Business Capability Mapping in Envision
Our customers have been using Envision to map business architecture and business processes for many years. We have noted a trend towards linking these maps to a Business Capabilities Model. Capability maps in Envision are gaining popularity because they provide a method to represent complex business environments so that they can be easily digested by executives. The Envision 12 release includes a business capability template to speed up the creation of these capability models and linking them to the other disciplines in Envision.
One Customer used Envision Models including Capabilities to re-focus their business on their strengths and to let go activities where they were ‘also-rans.’ The Customer is a household name across the USA whose profits have soared in the last decade.
What is a Business Capability?
A business capability is what a business does. The Business Architecture Guild describes a capability as “a particular ability or capacity that a business may possess to achieve a specific purpose or output.” It does not express the ‘where’, ‘why’, or ‘how’.
A capability is easily distinguished from other organizational pillars of activity by the fact it is expressed as a noun. If something is expressed as a verb it is more likely to be a business process or a value stream.
- ‘Provide Information Services to the business’ is not a capability
- ‘Information Management’ is.
Information Management is defined as the “Ability to define, organize, structure, secure, protect, and disseminate facts, statistics, attributes, and other types of data about an organization’s set of business objects.”
Capability Mapping - Top Tips
- All Capabilities have an owner and should be regularly assessed for maturity.
- Capabilities are normally associated with Business Processes and must be linked to a Value Stream.
- Most Capabilities can be decomposed into multiple levels. In our experience, the most successful models have 2 to 5 sublevels.
- Most Capability Models in Envision link capabilities to Risk, Operating Costs, Skills Registers, Quality Measurement as well as Activity or Business Processes
Capability Models can help identify redundancies and create tangible cost savings. McKinsey reports that capability models can facilitate technology risk mitigation.
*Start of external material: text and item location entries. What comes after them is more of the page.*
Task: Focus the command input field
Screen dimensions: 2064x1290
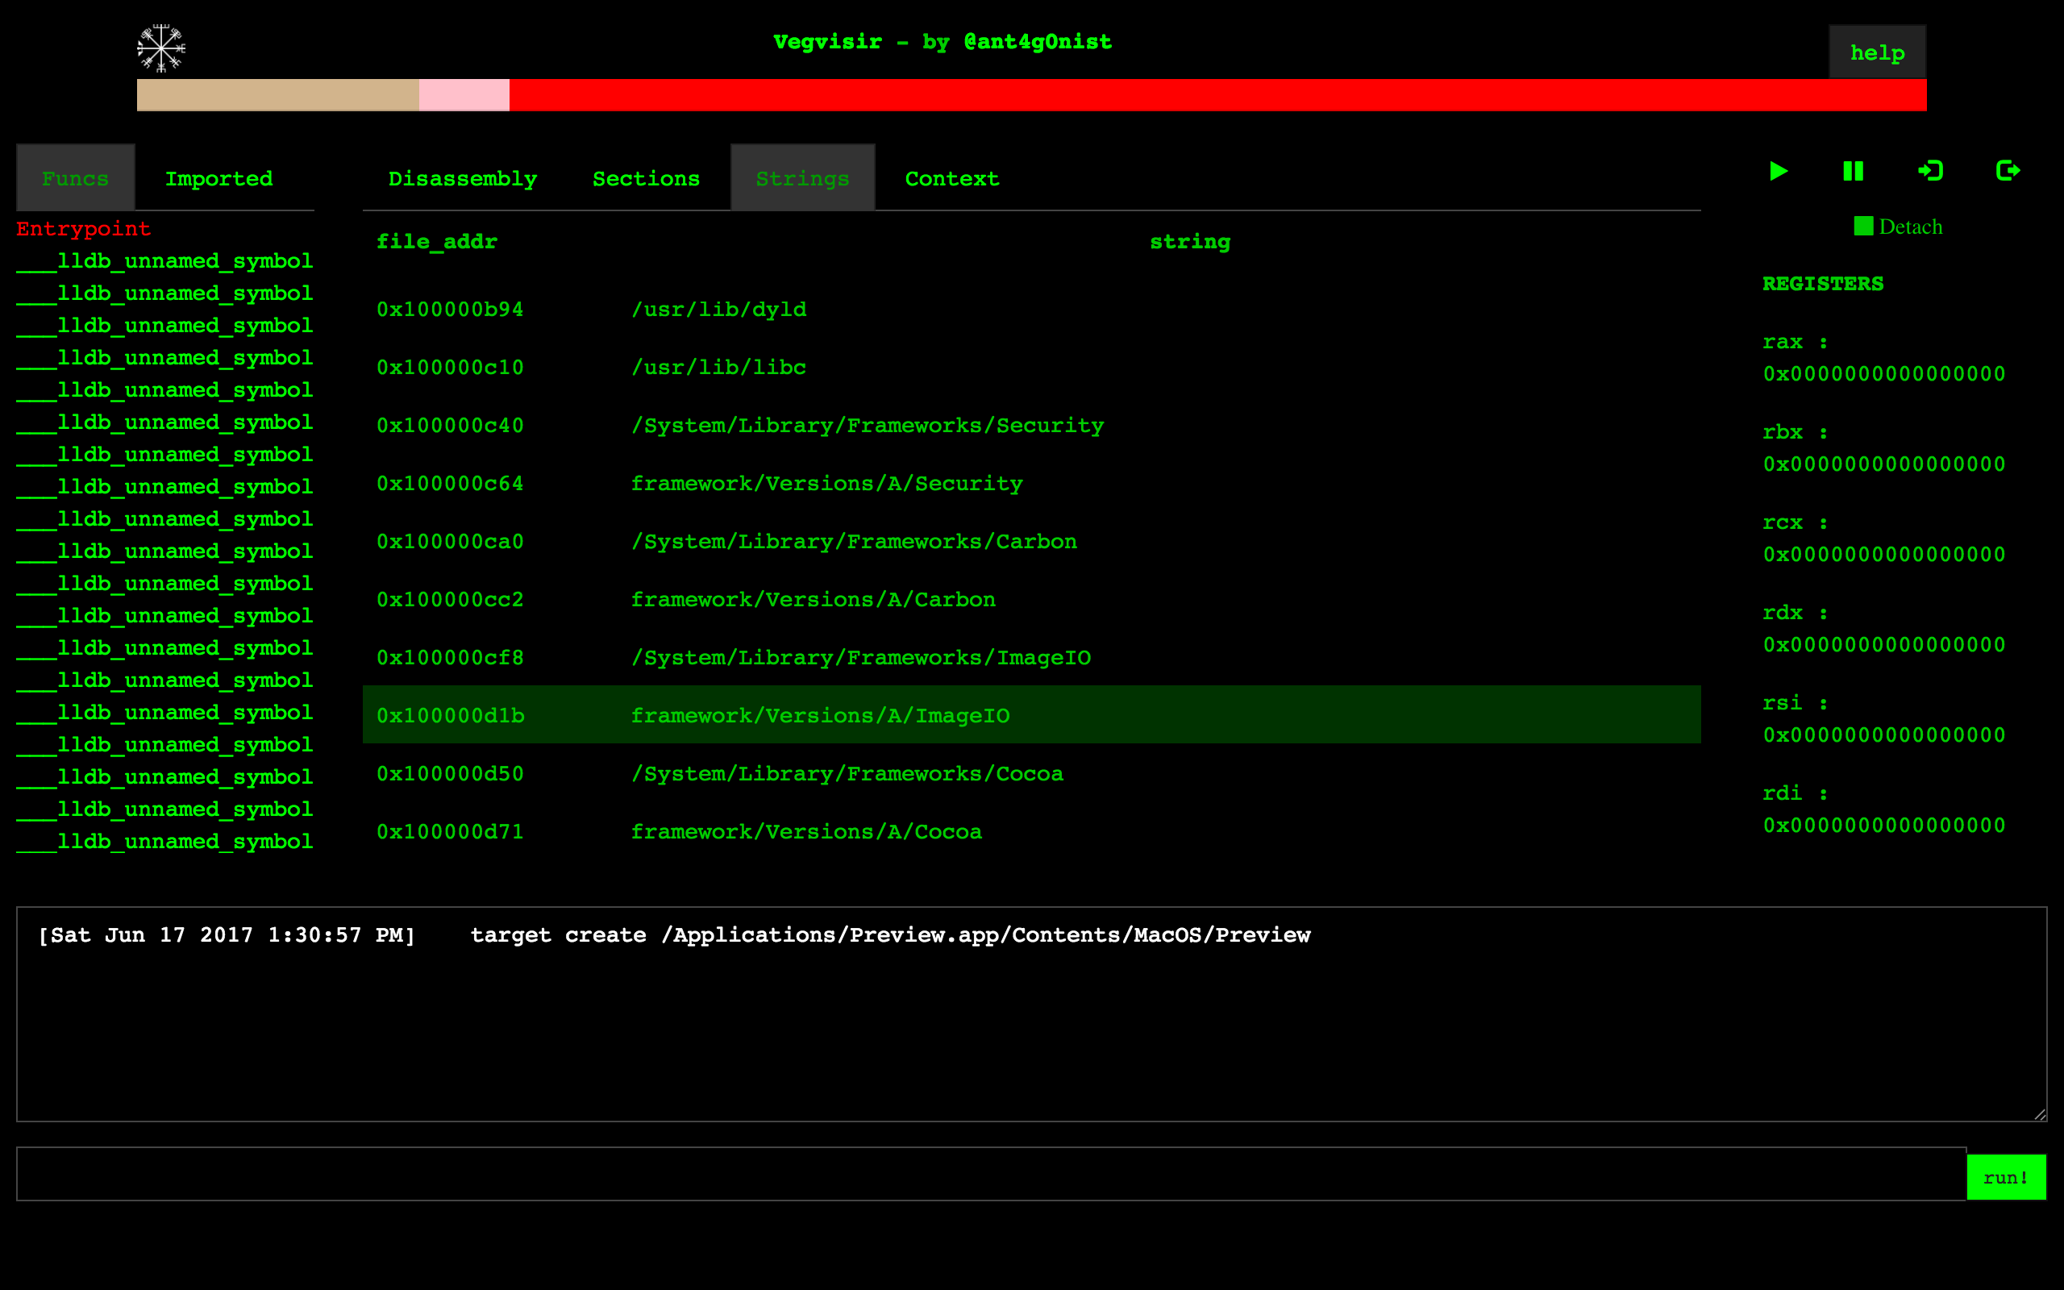Action: [x=989, y=1174]
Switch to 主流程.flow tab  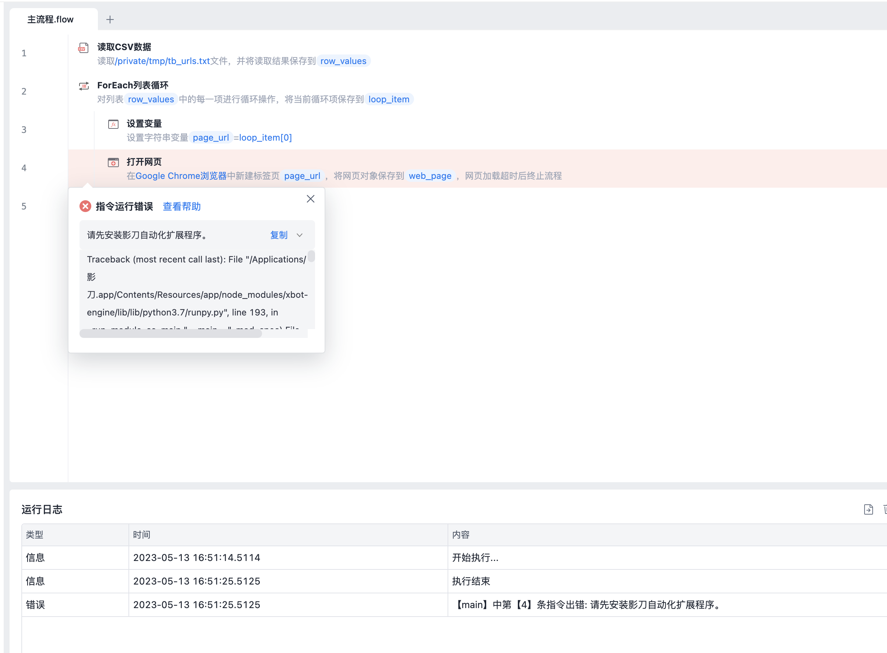(51, 19)
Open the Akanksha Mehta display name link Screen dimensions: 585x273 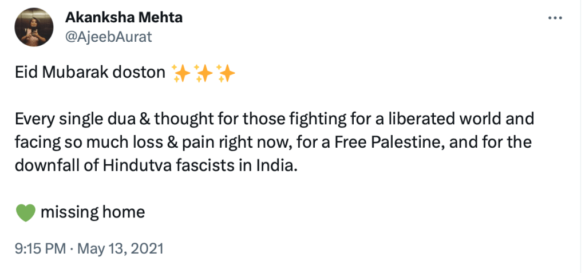pyautogui.click(x=123, y=17)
Business Capability Maps have a valuable role in the creation of a comprehensible multi-disciplined view of the organization. They define what a business is currently doing and helps define the changes required to leverage future opportunities. These maps deliver a common view across the organization and are a core asset enabling discussion and planning. Most importantly, they link with other disciplines (BPM, BPMM, EA, IGOE, Customer Journey) in the Envision Repository, to create that Single Source of Truth to guide executives to be innovative and agile.